• Exercise requirements
Write out, word for word, the rows from the line with "Given: Click the Brush Presets docker header" through the line with "Looking at the".

====== Supplied data ======

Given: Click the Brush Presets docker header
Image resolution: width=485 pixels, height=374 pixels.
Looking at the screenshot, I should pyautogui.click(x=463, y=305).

======
====== Supplied data ======

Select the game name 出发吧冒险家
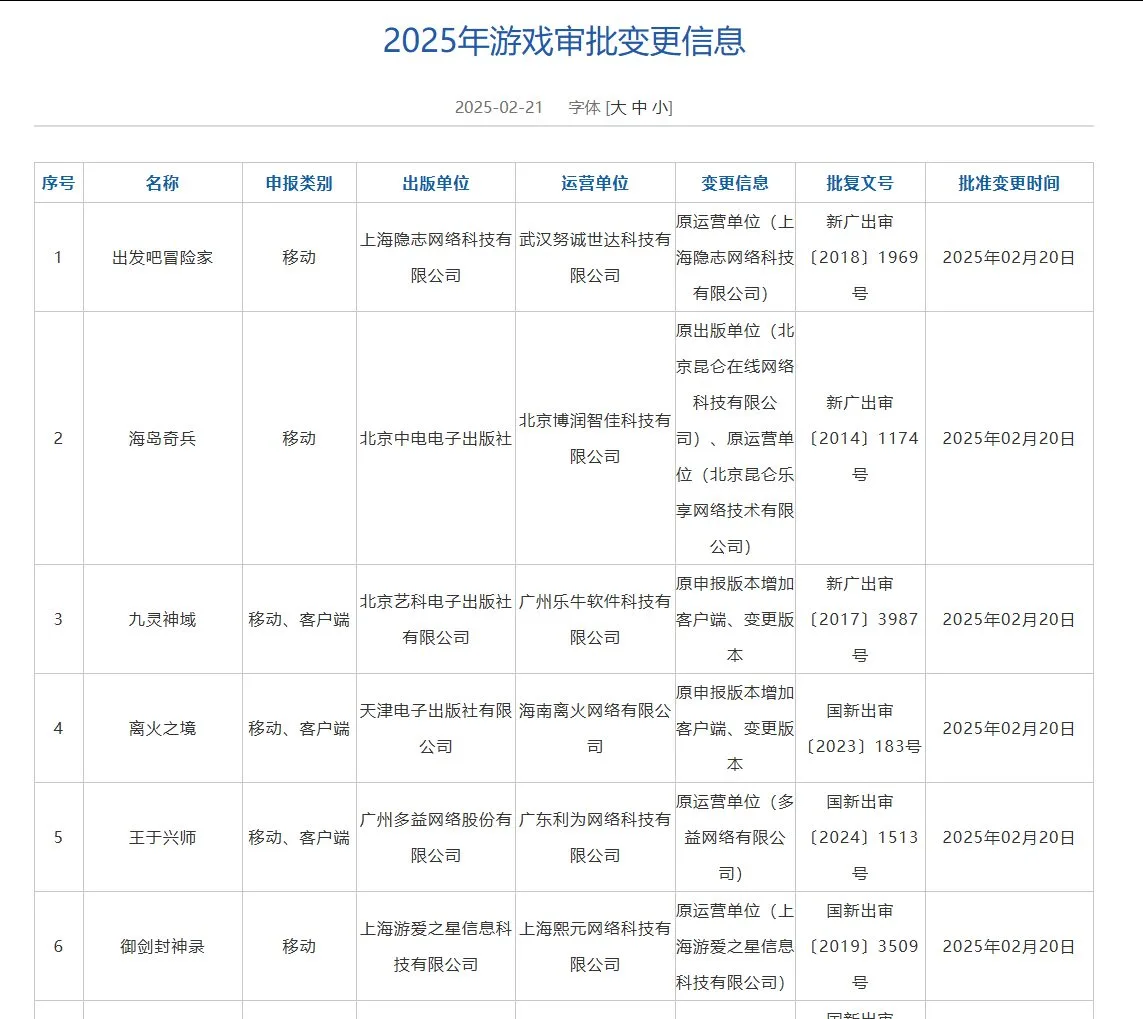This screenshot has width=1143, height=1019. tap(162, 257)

======

• Exercise solution
Given: Click the Brush Presets docker header
Image resolution: width=485 pixels, height=374 pixels.
Looking at the screenshot, I should pyautogui.click(x=463, y=305).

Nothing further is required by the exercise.